1st Edition

Children’s Vegetarian Culture in the Victorian Era The Juvenile Food Reformers Press and Literary Change

By Marzena Kubisz Copyright 2025
    190 Pages 18 B/W Illustrations
    by Routledge

    This book fills a unique gap in the research on the cultural history of vegetarianism and veganism, children's literature and Victorian periodicals, and it is the first publication to systematically describe the phenomenon of Victorian children’s vegetarianism and its representations in literature and culture.

    Situated in the broad socio-literary context spanning the late 19th century and early 20th century, the book lays the groundwork for contemporary children’s vegan literature and argues that present ethical and environmental concerns can be traced back to the Victorian period. Following the current turn in contemporary research on children, their experience, and their voices, the author examines children’s vegetarian culture through the prism of the periodicals aimed directly at them.
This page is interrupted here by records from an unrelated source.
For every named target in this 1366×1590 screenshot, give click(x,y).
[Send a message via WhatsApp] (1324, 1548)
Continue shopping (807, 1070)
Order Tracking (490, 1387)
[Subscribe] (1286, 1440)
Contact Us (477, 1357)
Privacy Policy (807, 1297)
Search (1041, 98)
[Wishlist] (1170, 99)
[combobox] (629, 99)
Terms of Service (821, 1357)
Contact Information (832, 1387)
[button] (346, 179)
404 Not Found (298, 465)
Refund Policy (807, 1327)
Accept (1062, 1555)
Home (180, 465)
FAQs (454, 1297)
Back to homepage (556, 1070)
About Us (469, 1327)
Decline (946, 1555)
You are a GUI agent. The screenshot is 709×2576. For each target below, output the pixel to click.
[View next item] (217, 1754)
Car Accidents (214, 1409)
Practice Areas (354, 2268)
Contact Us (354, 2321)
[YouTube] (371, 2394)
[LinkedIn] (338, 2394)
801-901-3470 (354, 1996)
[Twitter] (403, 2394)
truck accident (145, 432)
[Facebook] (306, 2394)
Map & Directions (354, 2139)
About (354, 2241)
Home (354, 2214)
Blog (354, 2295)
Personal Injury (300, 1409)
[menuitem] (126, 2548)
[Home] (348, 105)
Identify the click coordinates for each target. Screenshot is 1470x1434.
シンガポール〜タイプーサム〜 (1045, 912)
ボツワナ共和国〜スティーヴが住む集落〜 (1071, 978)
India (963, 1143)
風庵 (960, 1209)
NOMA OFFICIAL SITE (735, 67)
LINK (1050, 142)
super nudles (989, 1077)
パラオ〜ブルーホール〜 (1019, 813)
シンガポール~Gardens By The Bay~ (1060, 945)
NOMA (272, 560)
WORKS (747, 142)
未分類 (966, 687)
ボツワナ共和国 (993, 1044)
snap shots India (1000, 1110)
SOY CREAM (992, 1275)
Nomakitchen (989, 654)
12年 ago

It analyses how vegetarian principles were communicated to children and listens to the voices of children who were vegetarians, and who tested their newly formed identity in the pages of three magazines published between 1893 and 1914: The Daisy Basket, The Children’s Garden and The Children’s Realm.

    This book will appeal to the growing body of researchers interested in the social, cultural and literary aspects of vegetarianism and veganism, human-animal relations, childhood studies, children’s literature, periodical studies and Victorian studies.

    Introduction: Victorian Meatless Childhood: Mapping the White Spots 

    Chapter 1. The Stepping Stones of “Another Order”: Vegetarian Childhood in Early Victorian Discourse and Literary Representation 

    Chapter 2. The Rise of the Young Vegetarian Subject: The Daisy Basket 

    Chapter 3. Vegetarian Children’s Press in the Early Twentieth Century: The Children’s Garden and The Children’s Realm 

    Chapter 4. Animal Welfare and Children’s Literary Culture: Butchers and Beam Princesses at the Service of the Vegetarian Cause 

    Chapter 5. Children’s Voices from the Vegetarian Past: Personal Narratives and Self-reflection of Young Food Reformers 

    Conclusions: The Meatless Childhood Project: Between a Mission and a Crusade

    Biography

    Marzena Kubisz is an Associate Professor in literary studies in the Institute of Literary Studies, University of Silesia, Poland. Her academic interests are in children’s literature, resistance studies, slow culture, animal studies and vegan studies. Marzena’s research focuses on everyday resistance in terms of its corporeal dimensions and cultural acceleration. Her publications in vegan studies include essays about vegan bodies, representations of veganism in film and the place of vegan studies in academia. Recently, she has published a chapter on vegan literature for children in The Routledge Handbook of Vegan Studies (2021). She is an organiser of Polish annual vegan studies seminars and an Associate Editor of the Polish academic journal Er(r)go. Theory-Literature-Culture (www.errgo.pl).